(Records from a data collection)
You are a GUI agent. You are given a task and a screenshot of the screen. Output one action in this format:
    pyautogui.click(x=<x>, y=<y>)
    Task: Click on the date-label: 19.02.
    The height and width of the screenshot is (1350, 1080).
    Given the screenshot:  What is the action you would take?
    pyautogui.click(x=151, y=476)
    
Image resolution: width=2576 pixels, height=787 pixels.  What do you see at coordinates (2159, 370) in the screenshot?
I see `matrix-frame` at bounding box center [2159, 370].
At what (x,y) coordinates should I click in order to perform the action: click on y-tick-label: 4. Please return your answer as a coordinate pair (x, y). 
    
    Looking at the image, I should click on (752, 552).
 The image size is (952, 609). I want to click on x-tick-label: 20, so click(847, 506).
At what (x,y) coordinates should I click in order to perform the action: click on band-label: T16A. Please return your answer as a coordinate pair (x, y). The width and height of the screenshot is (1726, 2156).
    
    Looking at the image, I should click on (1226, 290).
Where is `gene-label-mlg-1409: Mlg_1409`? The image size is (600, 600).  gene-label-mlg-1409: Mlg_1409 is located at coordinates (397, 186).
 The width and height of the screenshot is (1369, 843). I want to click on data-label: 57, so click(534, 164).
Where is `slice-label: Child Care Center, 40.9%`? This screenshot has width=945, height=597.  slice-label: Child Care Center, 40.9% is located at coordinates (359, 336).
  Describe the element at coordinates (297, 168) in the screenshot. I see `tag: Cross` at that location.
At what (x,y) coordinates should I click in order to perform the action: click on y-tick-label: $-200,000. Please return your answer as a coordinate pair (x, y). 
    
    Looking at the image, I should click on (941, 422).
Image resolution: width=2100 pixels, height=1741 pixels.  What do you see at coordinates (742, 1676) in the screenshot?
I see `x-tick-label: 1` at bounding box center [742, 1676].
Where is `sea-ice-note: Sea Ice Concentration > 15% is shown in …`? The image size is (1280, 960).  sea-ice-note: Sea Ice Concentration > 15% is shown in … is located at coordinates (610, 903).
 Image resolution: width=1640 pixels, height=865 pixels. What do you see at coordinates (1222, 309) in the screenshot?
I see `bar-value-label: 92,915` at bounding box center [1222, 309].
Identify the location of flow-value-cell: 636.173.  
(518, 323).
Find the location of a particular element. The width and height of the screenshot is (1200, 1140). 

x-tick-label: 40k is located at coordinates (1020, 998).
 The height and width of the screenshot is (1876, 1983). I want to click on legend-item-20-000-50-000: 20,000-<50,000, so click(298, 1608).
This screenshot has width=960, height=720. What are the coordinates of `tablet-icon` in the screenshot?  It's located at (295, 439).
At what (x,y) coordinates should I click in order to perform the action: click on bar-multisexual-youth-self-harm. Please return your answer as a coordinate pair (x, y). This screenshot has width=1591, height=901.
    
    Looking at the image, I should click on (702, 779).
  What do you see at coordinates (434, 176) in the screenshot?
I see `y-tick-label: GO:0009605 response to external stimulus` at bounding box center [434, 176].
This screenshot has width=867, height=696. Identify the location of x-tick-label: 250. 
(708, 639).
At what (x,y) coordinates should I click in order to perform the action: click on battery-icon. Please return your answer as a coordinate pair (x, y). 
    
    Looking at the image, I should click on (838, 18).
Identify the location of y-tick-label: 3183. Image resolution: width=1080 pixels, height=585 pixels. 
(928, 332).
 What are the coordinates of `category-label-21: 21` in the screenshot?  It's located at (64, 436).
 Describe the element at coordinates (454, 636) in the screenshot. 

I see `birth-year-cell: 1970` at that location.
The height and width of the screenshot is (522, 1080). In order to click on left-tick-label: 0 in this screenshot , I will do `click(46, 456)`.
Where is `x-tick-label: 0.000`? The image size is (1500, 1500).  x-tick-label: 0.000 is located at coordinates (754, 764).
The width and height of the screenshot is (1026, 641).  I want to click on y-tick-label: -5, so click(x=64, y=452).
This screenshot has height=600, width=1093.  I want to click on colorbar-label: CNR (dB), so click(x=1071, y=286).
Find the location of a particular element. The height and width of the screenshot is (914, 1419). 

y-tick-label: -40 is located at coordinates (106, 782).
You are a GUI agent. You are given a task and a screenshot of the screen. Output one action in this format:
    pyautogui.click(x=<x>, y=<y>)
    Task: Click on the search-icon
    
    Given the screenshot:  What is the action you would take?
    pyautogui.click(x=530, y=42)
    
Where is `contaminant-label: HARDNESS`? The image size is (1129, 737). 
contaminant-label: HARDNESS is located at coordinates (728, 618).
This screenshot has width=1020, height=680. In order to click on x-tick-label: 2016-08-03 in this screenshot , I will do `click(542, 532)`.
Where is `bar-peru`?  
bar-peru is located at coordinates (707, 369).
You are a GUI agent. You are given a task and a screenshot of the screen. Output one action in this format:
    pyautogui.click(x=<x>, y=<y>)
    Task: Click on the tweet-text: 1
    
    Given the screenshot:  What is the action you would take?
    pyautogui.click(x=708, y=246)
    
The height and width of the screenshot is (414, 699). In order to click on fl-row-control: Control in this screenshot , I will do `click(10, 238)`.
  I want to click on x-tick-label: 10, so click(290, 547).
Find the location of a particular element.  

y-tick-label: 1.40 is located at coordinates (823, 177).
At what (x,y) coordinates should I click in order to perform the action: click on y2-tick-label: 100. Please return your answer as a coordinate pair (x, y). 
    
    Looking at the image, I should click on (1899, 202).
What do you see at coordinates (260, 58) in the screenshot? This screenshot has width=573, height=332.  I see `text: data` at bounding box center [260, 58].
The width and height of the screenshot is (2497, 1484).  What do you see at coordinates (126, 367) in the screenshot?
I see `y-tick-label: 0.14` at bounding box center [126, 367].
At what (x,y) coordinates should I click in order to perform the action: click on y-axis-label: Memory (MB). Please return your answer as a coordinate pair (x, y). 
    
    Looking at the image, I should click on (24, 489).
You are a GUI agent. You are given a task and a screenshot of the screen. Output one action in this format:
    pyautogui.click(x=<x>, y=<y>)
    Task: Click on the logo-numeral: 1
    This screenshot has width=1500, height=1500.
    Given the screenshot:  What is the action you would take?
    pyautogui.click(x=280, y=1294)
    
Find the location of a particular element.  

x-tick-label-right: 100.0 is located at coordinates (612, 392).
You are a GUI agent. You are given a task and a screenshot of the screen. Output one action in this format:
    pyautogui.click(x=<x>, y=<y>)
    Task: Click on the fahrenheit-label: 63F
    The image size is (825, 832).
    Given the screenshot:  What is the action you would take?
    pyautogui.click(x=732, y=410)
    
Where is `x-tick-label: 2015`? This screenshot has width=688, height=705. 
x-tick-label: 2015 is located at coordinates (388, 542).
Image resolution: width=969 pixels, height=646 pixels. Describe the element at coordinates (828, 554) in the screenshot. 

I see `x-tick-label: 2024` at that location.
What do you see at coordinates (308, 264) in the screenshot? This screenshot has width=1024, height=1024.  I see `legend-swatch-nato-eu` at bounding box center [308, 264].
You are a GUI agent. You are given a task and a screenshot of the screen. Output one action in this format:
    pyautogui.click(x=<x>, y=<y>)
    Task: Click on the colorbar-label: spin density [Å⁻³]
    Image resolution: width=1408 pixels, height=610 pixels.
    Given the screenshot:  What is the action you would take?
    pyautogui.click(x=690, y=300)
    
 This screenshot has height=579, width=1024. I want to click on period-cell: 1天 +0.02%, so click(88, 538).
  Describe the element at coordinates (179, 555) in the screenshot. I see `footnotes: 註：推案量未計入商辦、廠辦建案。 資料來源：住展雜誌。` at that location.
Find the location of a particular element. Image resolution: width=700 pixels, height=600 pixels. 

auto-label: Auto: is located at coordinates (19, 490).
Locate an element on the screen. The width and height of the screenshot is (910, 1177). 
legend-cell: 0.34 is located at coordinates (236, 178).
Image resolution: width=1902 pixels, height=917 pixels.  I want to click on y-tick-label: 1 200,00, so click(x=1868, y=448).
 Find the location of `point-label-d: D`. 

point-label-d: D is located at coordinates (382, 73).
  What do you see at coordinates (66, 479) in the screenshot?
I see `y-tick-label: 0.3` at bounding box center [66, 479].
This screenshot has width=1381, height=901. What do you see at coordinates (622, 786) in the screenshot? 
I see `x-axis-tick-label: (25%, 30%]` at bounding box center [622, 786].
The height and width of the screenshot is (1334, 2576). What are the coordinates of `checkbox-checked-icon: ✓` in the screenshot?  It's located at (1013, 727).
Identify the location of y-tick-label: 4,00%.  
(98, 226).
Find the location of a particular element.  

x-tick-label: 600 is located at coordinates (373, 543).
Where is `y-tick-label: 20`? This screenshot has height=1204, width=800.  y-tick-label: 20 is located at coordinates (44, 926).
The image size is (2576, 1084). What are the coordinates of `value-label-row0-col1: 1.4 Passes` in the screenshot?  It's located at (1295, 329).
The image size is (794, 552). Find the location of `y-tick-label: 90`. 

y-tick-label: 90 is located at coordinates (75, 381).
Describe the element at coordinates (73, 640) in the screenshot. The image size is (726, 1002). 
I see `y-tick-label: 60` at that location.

» Assignment: Return the part of the records that opens with the line containing "Describe the element at coordinates (73, 640)" and runs through the end of the records, reproducing those lines exactly.

» Task response:
Describe the element at coordinates (73, 640) in the screenshot. The image size is (726, 1002). 
I see `y-tick-label: 60` at that location.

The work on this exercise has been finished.